By partitioning resource access (e.g. connection pools, goroutine pools, or semaphores), the bulkhead pattern prevents a single failing component from consuming all resources and cascading into a system-wide outage.
Implementation
Below is a Bulkhead that limits concurrent access to a downstream service
using a buffered channel as a semaphore.
package bulkhead
import (
"errors"
"time"
)
var (
ErrBulkheadFull = errors.New("bulkhead capacity full")
)
// Bulkhead limits the number of concurrent calls to a function.
type Bulkhead struct {
sem chan struct{}
timeout time.Duration
}
// New creates a Bulkhead with the given maximum concurrent capacity and a
// timeout for acquiring a slot.
func New(capacity int, timeout time.Duration) *Bulkhead {
return &Bulkhead{
sem: make(chan struct{}, capacity),
timeout: timeout,
}
}
// Execute runs fn if a slot is available within the configured timeout.

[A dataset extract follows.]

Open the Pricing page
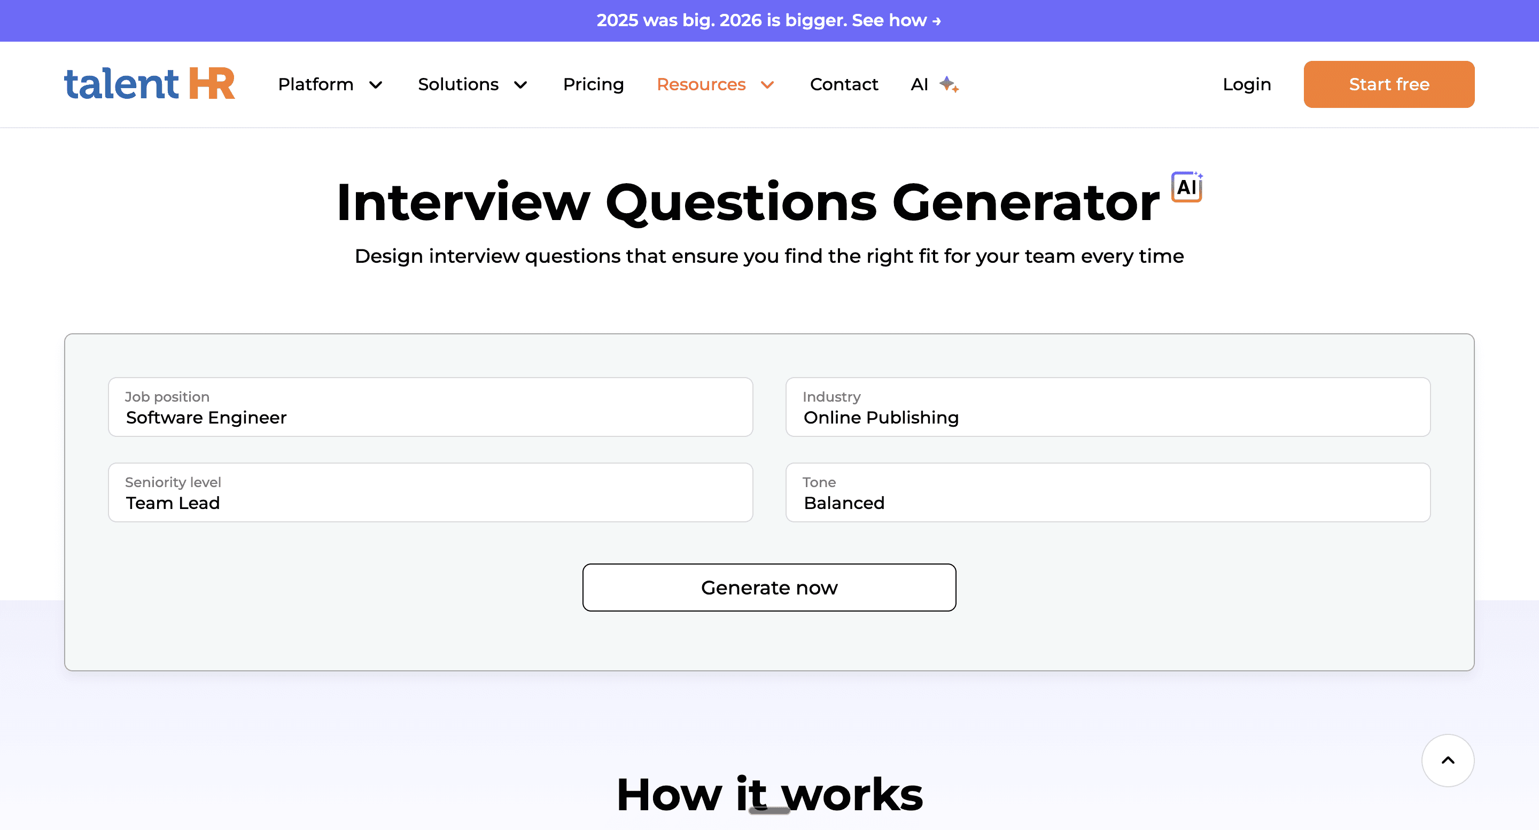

// If the bulkhead is full it returns ErrBulkheadFull without executing fn.
func (b *Bulkhead) Execute(fn func() error) error {
select {
case b.sem <- struct{}{}:
defer func() { <-b.sem }()
return fn()
case <-time.After(b.timeout):
return ErrBulkheadFull
}
}
Usage
orderBulkhead := bulkhead.New(10, 1*time.Second)
paymentBulkhead := bulkhead.New(5, 1*time.Second)
// The order service is isolated from the payment service.
// If payments exhaust their 5 slots, orders can still proceed
// with their independent pool of 10.
err := orderBulkhead.Execute(func() error {
return orderService.Place(order)
})
err = paymentBulkhead.Execute(func() error {
return paymentService.Charge(order)
})
if errors.Is(err, bulkhead.ErrBulkheadFull) {
log.Println("service is at capacity, try again later")
}
Rules of Thumb
- Size each bulkhead based on the downstream service’s capacity and expected latency.
- Combine with the circuit breaker pattern: a bulkhead limits concurrency while a circuit breaker stops calls to an already-failing service.
- Monitor bulkhead rejection rates — a consistently full bulkhead indicates the pool is undersized or the downstream is too slow.